One of my goals this year is to really explore like, learning about sexuality…People think that sexuality is just the act of sex, of just having sex and there’s so much more to it. Here’s a question. This is an honest question for everybody in this room, and every single person listening: Are you fully 100 percent fully expressed in your true sexuality? With your partner? With everything? You could not imagine having a better sex life? Are you truly there?…I’m not either. So that’s what one of my goals this year is to really dive into. So then we’re all essentially, that’s a state of suffering.
Laich is married to Julianne Hough. If you care about such things, there are rumors that their marriage is struggling. Seriously: is there any reasonable person who needs to ask why?
Laich’s statement specifically says that when we are not 100% fully satisfied with our sexual experience (I’m not sure how one is supposed to know when they’ve unlocked that particular achievement), we are in a state of suffering. And, of course, modern humanity must avoid suffering at all costs.
Instead, just imagine how many souls Laich could save from purgatory if he merely endured his evidently mediocre sexual experience! (I’m kidding.)
Laich is not just trying to end his suffering, but he’s also advocating an approach to life that prioritizes “pleasure as the absolute most important thing.” Laich says that when you live by a “pleasure first” principle:
You are more loving, more kind, more patient, you have more gratitude for everything, everybody’s awesome, things are funnier.
This is telling in a different way.
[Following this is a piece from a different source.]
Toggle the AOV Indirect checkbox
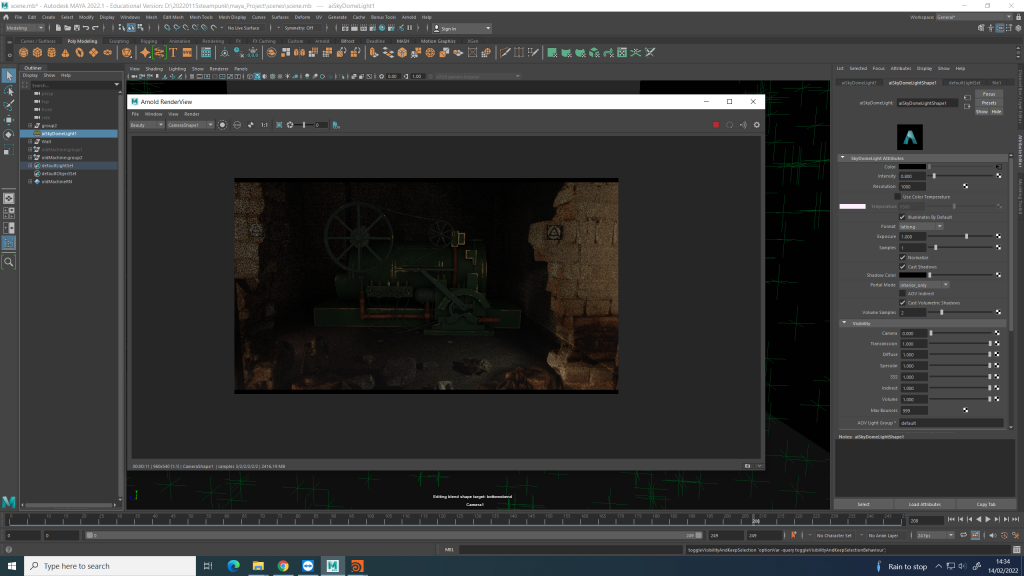 point(903,293)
In this, Laich is actually on to something: the human desire for happiness, which should motivate the whole moral life. The problem is that he has mistaken pleasure for happiness. Pleasure in good things is indeed good – but pleasure alone cannot satisfy our deepest longings. Here’s hoping he’ll figure that out while he’s living out his own personal re-enactment of “The Devil in Miss Jones.”
I mock this situation so I can save myself from being outraged by the audacity and stupidity of it. But I’d love to hear from others: am I right in thinking this situation is so ridiculous that any person should be embarrassed to have even thought it, let alone express it in an interview? Or have we come so far in our cultural dysfunction that sexual satisfaction – however one defines it – becomes a necessary ingredient for 21st century happiness?
Our selfishness cast us from the garden of Paradise and once again we demonstrate we haven’t learned a damn thing.